裴楚“噓”了一聲,讓他不要再說話。巫赫乖巧地閉了嘴,又翻了個身,呼吸開始平穩下來。

裴楚輕手輕腳地起了身,鉆進了巫赫的被子裏面。已經入秋了,被子下巫赫的手腳都是冰涼的,在碰到裴楚的身體後瞬間舒展開來,像森林裏迷路的鹿一樣緊緊地摟住了他。裴楚拍了拍他僵硬的背部,也沒有說話,再一次閉上了眼睛。

巫赫在他的懷裏很快地鎮定下來,以一個很缺乏安全感的姿勢蜷著,頭靠著他的臉頰,在藥效和溫度的雙重作用下總算是沈入了睡眠。

這一覺意外地睡得沈,第二天護士推遲了一個小時來叫他們起床,裴楚還跟巫赫保持著擁抱的姿勢,一點動靜都沒有地睡著。護士小姐拉開了窗簾,推進來早餐粥,笑意吟吟地提醒他們已經是早上九點了。

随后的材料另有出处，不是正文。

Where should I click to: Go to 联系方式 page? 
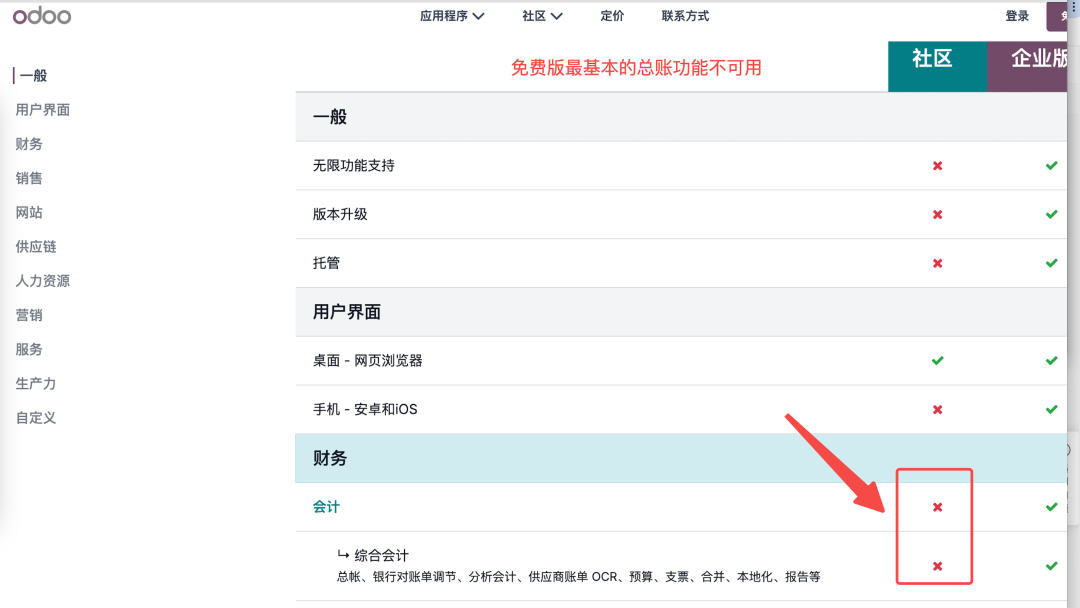coord(685,16)
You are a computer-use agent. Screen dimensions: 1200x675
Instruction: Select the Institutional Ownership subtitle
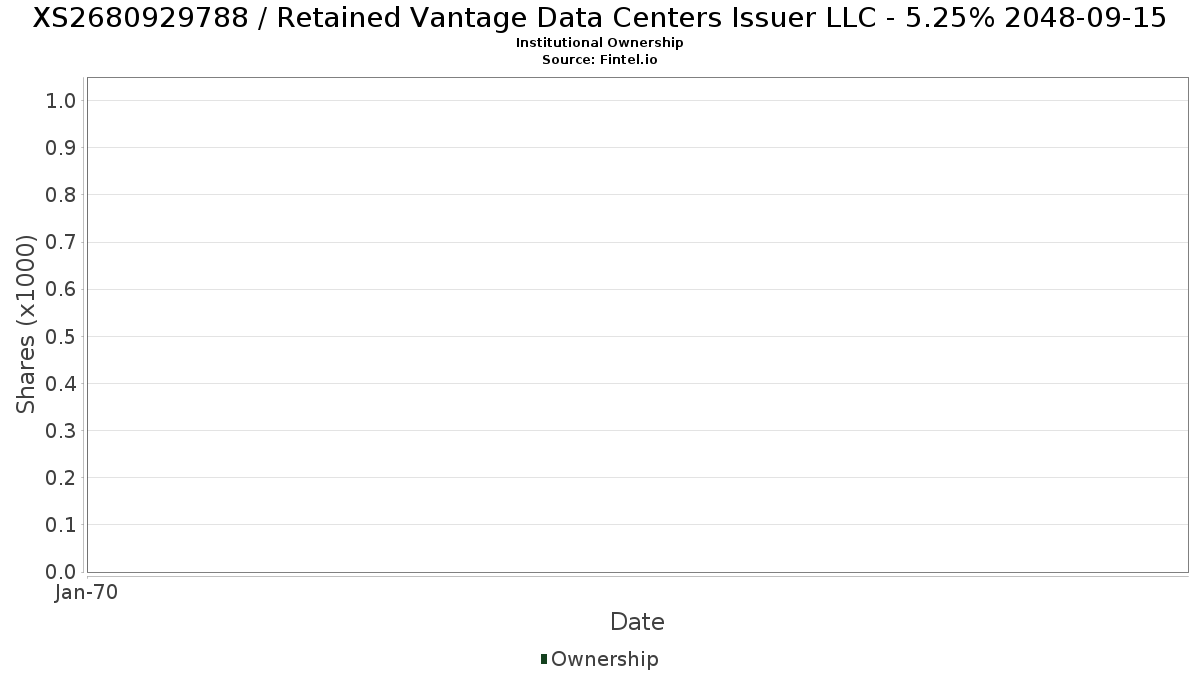pyautogui.click(x=599, y=43)
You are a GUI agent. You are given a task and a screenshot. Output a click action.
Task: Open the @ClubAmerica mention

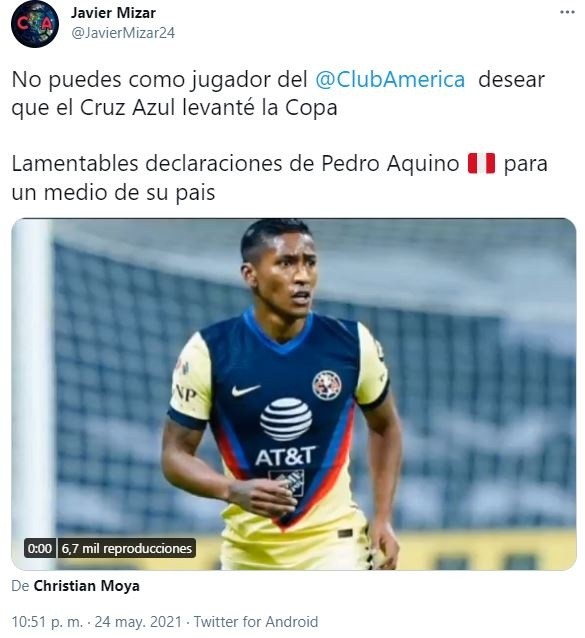pos(390,79)
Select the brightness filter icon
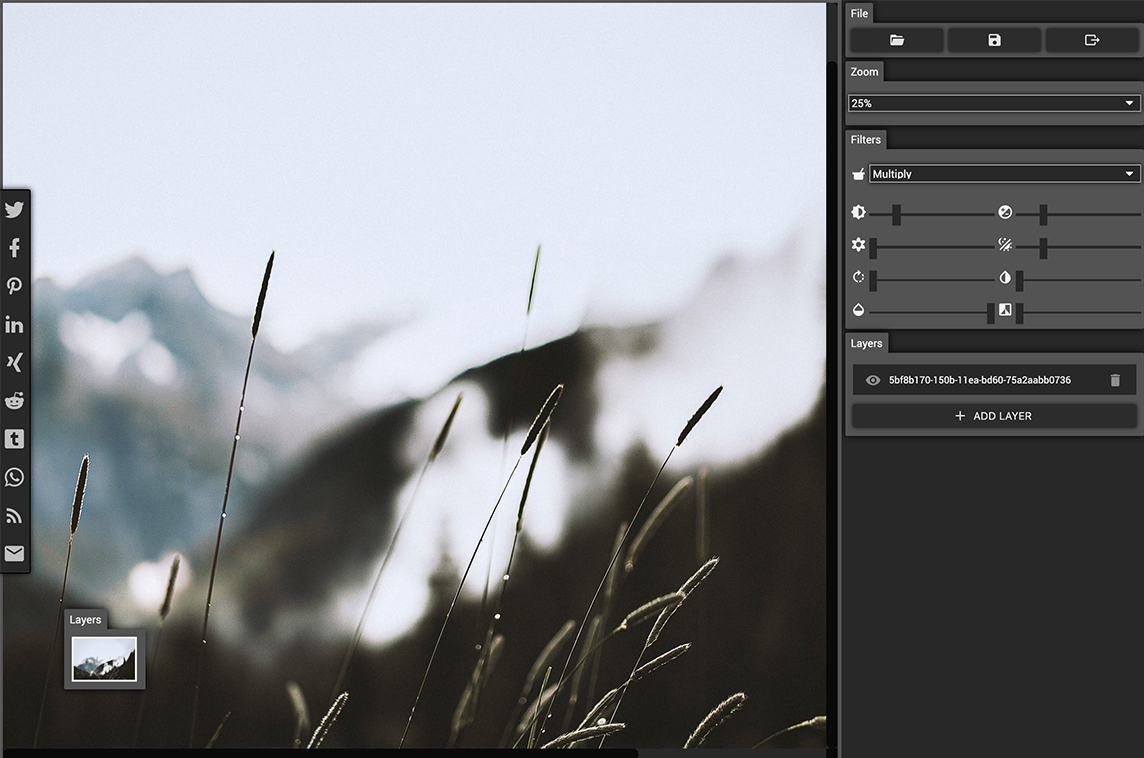 (858, 212)
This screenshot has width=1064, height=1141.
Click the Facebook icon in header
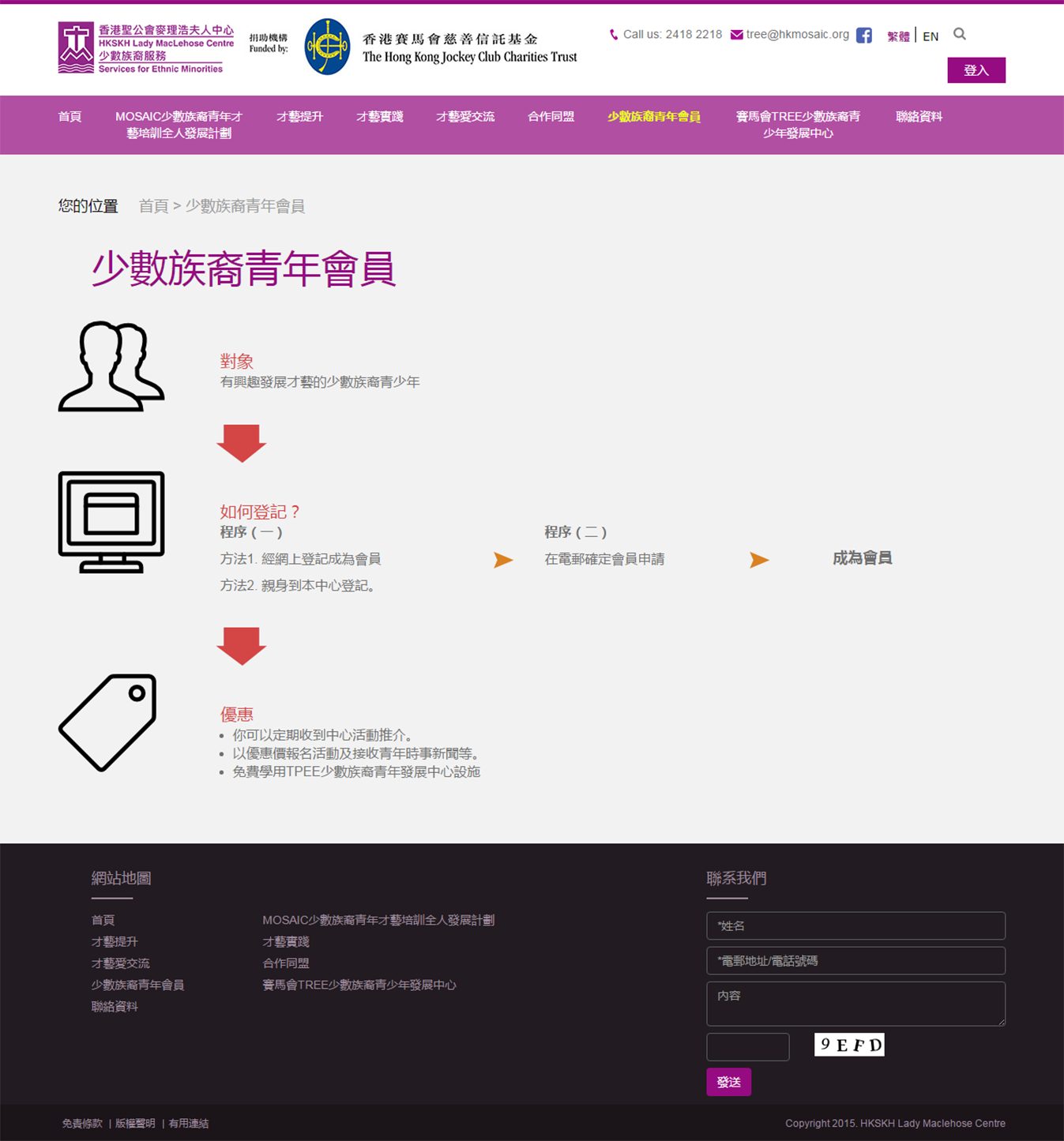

手術定在下午兩點,因為昨天晚上的那個插曲,兩人又被醫生翻來覆去地核對了各種數值,確認了達標之後,兩人被一起送進消毒室,進行消毒、換裝,最後一同被送進了手術室裏,巫赫在左,裴楚在右,他們離得很近,近的一伸手就能摸到對方薄被下近乎全/裸的身體。

裴楚開始有些緊張,握住了巫赫的手掌。手術室裏放著讓他們放松的輕音樂,全副武裝的醫生還笑著跟他們聊天,但是裴楚沒法控制自己緊張,這場手術太重要了,不能出任何岔子……

“裴先生,再放松一點,”醫生按了按他的肩膀,“我要開始麻醉了,放松一點,巫先生就做得很好哦,你可以感受一下巫先生的狀態。”

裴楚釋放出自己的一點念力,很快就得到了巫赫的回應。巫赫整個人都處於非常平和的狀態,似乎給了他和醫生百分百的信任,此時溫柔地開口喚了一聲他:“別擔心,老師。”

裴楚深吸一口氣,盡量讓自己再平靜一點。麻藥緩慢地推進了他的血管裏,慢慢讓他失去了知覺。